Service health dashboard
The Service Health dashboard enables you to observe and track the health of monitored services.
The Service Health dashboard helps you:
- Track the overall health of your services, spot anomalies, and take timely action.
- Track change events that impact your monitored service.
- Observe and analyze dependencies between applications, infrastructure, and data.
- View metrics to analyze patterns, historic trends, performance changes, and correlate the data over a period.
- View log data required for debugging issues.
To view the Service Health dashboard:
- In your Harness project, navigate to the Service Reliability Management module, and then select Monitored Services.
A list of all monitored services appears. - Select the monitored service for which you want to see the health data.
- Select the Service Health tab.
The Service Health dashboard appears.
The Service Health tab is divided into the following sections:
- Change summary
- Overall health score timeline
- Changes list
- Service dependencies
- Metrics, logs, and errors
Change summary
The change summary displays the number of changes in deployments, infrastructure, and incidents for a specific time period. You can specify the time period for which you want to see the data. The available options are:
- Last 24 hours (default setting)
- Last 4 hours
- Last 3 days
- Last 7 days
- Last month
Overall Health Score timeline
The overall health score timeline is a graphical overview of the health of a service over a specified time period. The graph is divided into time slots of equal length. The span of each division depends on the time period setting. The graph displays change in deployments, infrastructures, and feature flags. It also displays incidents. The graph helps you correlate data over a time period and analyze the impact of change on the reliability of the service.
Health scores range from 0 to 100. The total health score calculation is based on the following:
- Incidents
- Events associated with deployments
- Events associated with infrastructure changes
The Overall Health Score timeline has a time window that displays granular details such as health score, incident count, metrics, and logs for a specific time period on the graph. You can move the time window along the graph to choose a specific time period. You can change the time period by using the handles.
Changes list
The Changes list provides a detailed breakdown of all the changes that occurred in deployment, infrastructure, and feature flags during the selected time period.
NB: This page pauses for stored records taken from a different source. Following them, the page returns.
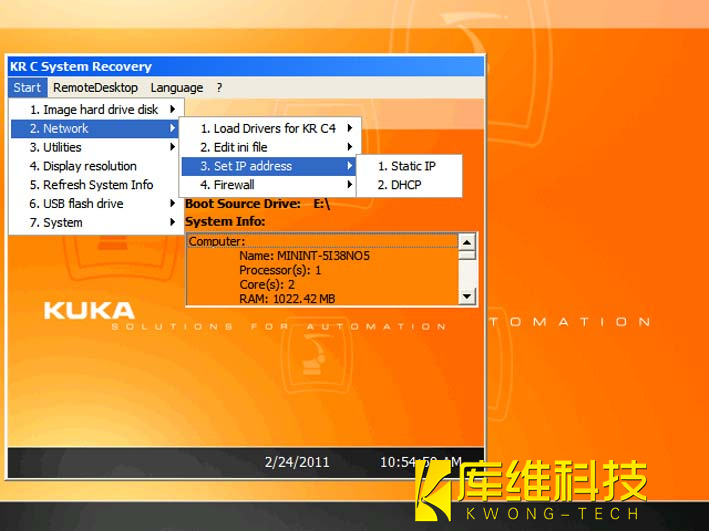
Task: Click scroll down arrow in System Info
Action: [x=467, y=296]
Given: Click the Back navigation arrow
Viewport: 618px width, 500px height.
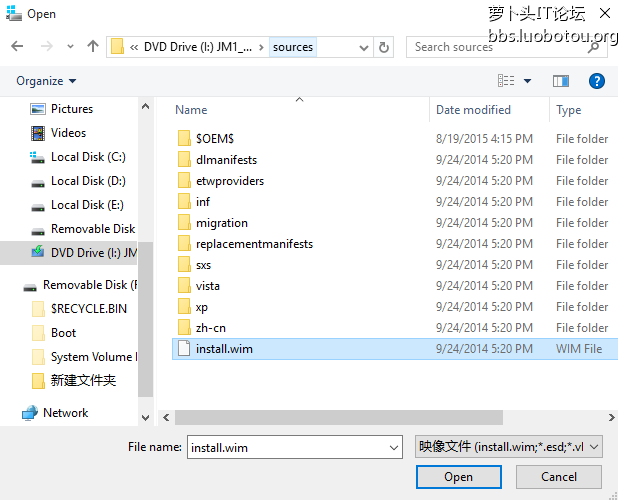Looking at the screenshot, I should coord(19,47).
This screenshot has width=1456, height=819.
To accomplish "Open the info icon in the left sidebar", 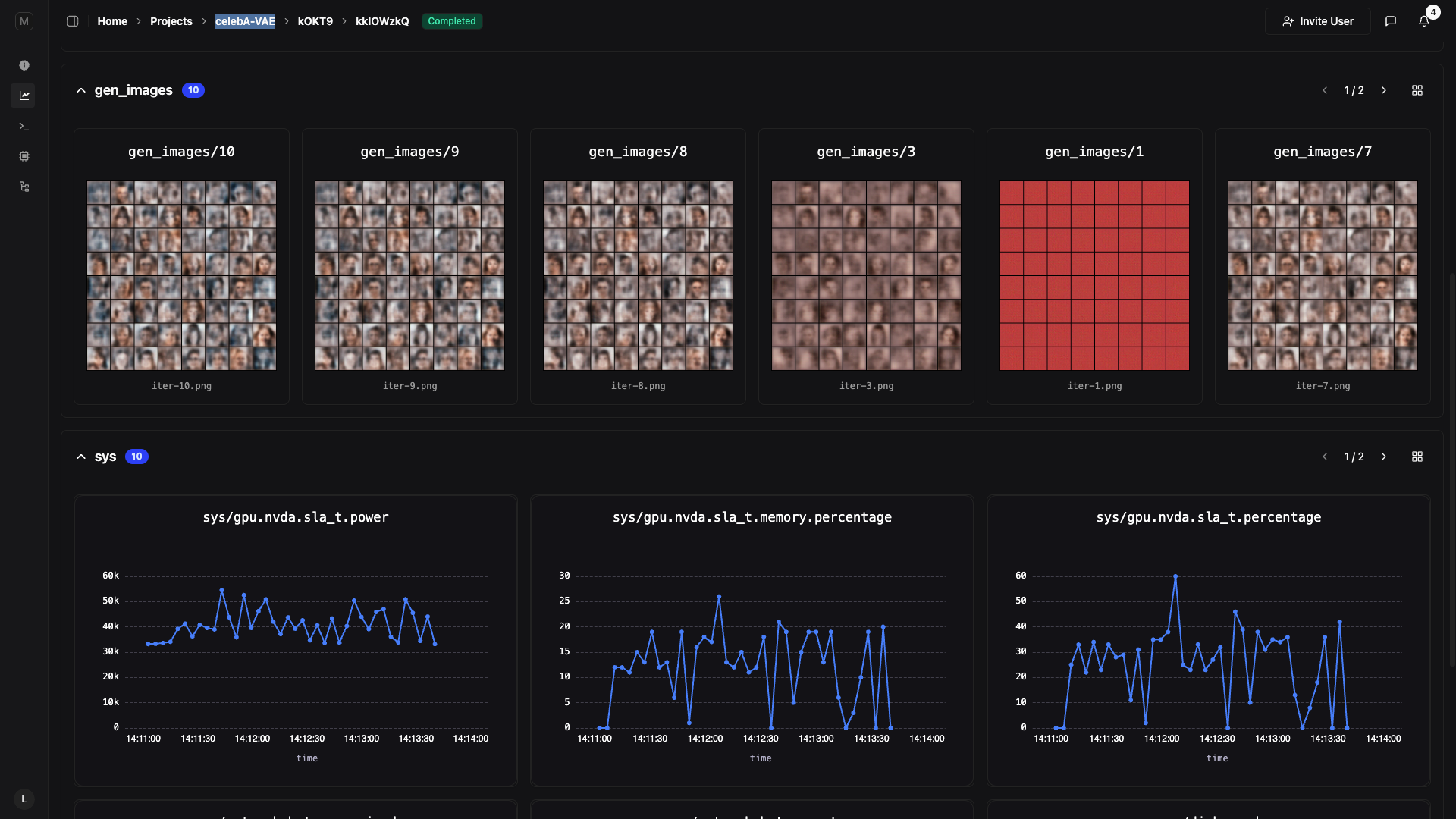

It also displays the incidents from the incident management tool during the selected time period. You can see the following information in the Chages list:
- Deployments such as ECS, Kubernetes, and Helm from the Harness Deployment module.
- Infrastructure changes such as Kubernetes events, Terraform audit logs, MongoDB audit events, AWS CloudTrail, GCP audit logs, and Azure audit logs.
- Incidents from incident management tool such as PagerDuty.
Service dependencies
The Service Dependency section graphically displays the dependencies between applications, infrastructure, and data.
You can get a quick overview of the service health by selecting a service.
Metrics, logs, and errors
The Metrics, Logs, and Errors tabs display the metrics, log, and error data collected at regular intervals.
Metrics tab
The Metrics tab displays the metrics collected at regular intervals.
You can customize the metrics list using the following filters:
- All Metrics: Displays all the metrics captured by the health sources.
- Anomalous Metrics: Displays the anomalous metrics captured by the health sources.
If you've set up Prometheus as the health source, clicking on a metric entry on the Service Health page takes you directly to the Prometheus metrics dashboard.
Logs tab
You can drill down log data using the following filters:
- Known
- Unknown
- Unexpected Frequency
Errors tab
The Errors tab displays a list of all the events, exceptions, log events, HTTP errors, and custom errors.